Regardless of the chosen method, several additional steps are needed to prepare the operating system.

Prerequisites

Update the package cache repository and installed packages:

sudo apt update && sudo apt -y upgrade

Install all necessary GPU drivers using auto install feature:

sudo ubuntu-drivers autoinstall

Reboot the server:

sudo shutdown -r now

Installation via script

The following script detects the current operating system architecture and installs the appropriate version of Ollama:

curl -fsSL https://ollama.com/install.sh | sh

During operation, the script will create a separate ollama user, under which the corresponding daemon will be launched. Incidentally, the same script functions well in WSL2, enabling the installation of the Linux version of Ollama on Windows Server.

Installation via Docker

There are various methods to install Docker Engine on a server. The easiest way is to use a specific script that installs the current Docker version. This approach is effective for Ubuntu Linux, from version 20.04 (LTS) up to the latest version, Ubuntu 24.04 (LTS):

curl -sSL https://get.docker.com/ | sh

For Docker containers to interact properly with the GPU, an additional toolkit must be installed. Since it’s not available in the basic Ubuntu repositories, you need to first add a third-party repository using the following command:

curl -fsSL https://nvidia.github.io/libnvidia-container/gpgkey | sudo gpg --dearmor -o /usr/share/keyrings/nvidia-container-toolkit-keyring.gpg \
&& curl -s -L https://nvidia.github.io/libnvidia-container/stable/deb/nvidia-container-toolkit.list | \
sed 's#deb https://#deb [signed-by=/usr/share/keyrings/nvidia-container-toolkit-keyring.gpg] https://#g' | \
sudo tee /etc/apt/sources.list.d/nvidia-container-toolkit.list

Update the package cache repository:

sudo apt update

And install the nvidia-container-toolkit package:

sudo apt install nvidia-container-toolkit

Don’t forget to restart the docker daemon via systemctl:

sudo systemctl restart docker

It’s time to download and run the Ollama with the Open-WebUI web interface:

sudo docker run -d -p 3000:8080 --gpus=all -v ollama:/root/.ollama -v open-webui:/app/backend/data --name open-webui --restart always ghcr.io/open-webui/open-webui:ollama

Open the web browser and navigate to http://[server-ip]:3000:

Download and run the models

Via command line

Just run the following command:

ollama run llama3

Via WebUI

Open Settings > Models, type the necessary model name, for example, llama3 and click on the button with download symbol:

The model will download and install automatically. Once completed, close the settings window and select the downloaded model. After this you can begin a dialogue with it:

VSCode integration

If you have installed Ollama using the installation script, you can launch any of the supported models almost instantly. In the next example, we will run the default model expected by the Ollama Autocoder extension (openhermes2.5-mistral:7b-q4_K_M):

ollama run openhermes2.5-mistral:7b-q4_K_M

By default, Ollama permits working through an API, only allowing connections from the local host. Hence, before installing and using the extension for Visual Studio Code, port forwarding is required. Specifically, you need to forward remote port 11434 to your local computer. You can find an example of how to do this in our article about Easy Diffusion WebUI.
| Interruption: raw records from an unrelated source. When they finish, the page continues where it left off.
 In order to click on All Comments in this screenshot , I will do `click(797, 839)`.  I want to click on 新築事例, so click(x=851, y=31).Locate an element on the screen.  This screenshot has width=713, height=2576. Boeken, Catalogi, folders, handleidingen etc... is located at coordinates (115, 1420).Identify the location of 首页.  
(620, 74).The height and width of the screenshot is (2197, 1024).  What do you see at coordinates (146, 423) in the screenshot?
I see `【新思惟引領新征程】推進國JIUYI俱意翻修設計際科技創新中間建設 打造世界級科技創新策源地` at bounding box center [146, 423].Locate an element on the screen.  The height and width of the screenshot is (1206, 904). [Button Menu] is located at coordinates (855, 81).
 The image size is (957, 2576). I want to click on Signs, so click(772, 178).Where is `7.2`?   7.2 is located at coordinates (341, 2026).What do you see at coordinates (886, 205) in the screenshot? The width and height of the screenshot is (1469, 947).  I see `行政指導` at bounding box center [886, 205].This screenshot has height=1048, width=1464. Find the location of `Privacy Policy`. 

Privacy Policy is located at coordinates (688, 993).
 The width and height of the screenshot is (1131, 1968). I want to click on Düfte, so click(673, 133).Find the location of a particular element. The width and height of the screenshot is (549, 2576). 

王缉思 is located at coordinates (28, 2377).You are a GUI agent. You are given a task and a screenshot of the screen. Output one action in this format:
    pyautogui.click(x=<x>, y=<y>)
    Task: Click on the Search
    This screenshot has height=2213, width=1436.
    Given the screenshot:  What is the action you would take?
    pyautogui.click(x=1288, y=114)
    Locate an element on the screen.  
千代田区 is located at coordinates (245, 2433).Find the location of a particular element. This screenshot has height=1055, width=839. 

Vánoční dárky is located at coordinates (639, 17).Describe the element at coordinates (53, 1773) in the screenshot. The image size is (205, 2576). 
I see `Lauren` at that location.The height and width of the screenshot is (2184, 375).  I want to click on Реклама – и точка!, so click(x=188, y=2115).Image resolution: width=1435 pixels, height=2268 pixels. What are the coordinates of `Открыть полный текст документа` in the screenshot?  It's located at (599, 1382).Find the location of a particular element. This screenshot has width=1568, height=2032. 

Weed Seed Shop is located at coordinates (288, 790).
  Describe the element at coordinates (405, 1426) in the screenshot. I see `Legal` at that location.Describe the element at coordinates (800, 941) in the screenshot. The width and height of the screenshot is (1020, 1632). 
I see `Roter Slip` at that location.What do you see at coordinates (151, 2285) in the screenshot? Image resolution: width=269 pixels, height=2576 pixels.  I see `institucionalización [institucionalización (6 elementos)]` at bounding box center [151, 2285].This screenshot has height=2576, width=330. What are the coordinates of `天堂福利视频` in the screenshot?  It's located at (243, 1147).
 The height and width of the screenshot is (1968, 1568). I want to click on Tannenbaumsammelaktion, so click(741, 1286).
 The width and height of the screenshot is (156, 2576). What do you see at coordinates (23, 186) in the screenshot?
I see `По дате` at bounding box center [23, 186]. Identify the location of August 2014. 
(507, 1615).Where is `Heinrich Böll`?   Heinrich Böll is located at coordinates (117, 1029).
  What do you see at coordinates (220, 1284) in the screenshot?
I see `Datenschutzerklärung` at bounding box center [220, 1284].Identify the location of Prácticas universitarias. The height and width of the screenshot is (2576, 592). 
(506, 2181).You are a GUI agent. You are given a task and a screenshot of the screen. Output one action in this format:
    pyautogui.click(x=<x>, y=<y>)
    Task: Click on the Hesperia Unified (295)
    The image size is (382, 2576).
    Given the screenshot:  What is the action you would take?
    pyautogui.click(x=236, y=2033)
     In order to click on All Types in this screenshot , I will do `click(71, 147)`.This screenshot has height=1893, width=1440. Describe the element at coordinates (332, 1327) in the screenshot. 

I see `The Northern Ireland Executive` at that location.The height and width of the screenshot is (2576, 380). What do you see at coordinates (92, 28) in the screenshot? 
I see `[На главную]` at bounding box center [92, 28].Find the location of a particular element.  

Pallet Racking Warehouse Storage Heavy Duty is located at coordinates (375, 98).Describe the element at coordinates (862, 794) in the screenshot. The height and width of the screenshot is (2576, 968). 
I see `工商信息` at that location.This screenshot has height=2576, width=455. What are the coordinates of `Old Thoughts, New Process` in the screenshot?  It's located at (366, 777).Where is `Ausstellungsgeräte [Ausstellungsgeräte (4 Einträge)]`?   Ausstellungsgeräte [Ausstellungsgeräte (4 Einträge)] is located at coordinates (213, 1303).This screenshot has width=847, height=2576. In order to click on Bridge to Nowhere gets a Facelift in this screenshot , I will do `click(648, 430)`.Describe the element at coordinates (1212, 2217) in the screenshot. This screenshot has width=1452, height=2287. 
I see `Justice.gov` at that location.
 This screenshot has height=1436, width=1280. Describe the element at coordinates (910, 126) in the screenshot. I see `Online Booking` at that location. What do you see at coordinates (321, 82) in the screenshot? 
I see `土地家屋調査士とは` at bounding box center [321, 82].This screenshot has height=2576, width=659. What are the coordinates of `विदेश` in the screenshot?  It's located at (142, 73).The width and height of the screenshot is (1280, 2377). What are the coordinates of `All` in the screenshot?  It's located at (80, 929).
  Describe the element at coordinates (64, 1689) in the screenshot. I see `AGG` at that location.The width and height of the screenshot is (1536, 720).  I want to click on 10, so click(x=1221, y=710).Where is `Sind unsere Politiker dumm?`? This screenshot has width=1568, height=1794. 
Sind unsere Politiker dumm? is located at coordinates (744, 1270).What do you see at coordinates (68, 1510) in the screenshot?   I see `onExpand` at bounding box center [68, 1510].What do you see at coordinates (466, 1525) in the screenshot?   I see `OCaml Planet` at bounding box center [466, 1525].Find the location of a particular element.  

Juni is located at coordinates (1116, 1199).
Type Ollama Autocoder in a search field, then click Install:

After installing the extension, a new item titled Autocomplete with Ollama will be available in the command palette. Begin coding and initiate this command.

The extension will connect to the LeaderGPU server using port forwarding and within a few seconds, the generated code will display on your screen:

You can assign this command to a hotkey. Use it whenever you want to supplement your code with a generated fragment. This is just one example of available VSCode extensions. The principle of port forwarding from a remote server to a local computer enables you to set up a single server with a running LLM for an entire developer team. This assurance prevents third-party companies or hackers from using the sent code.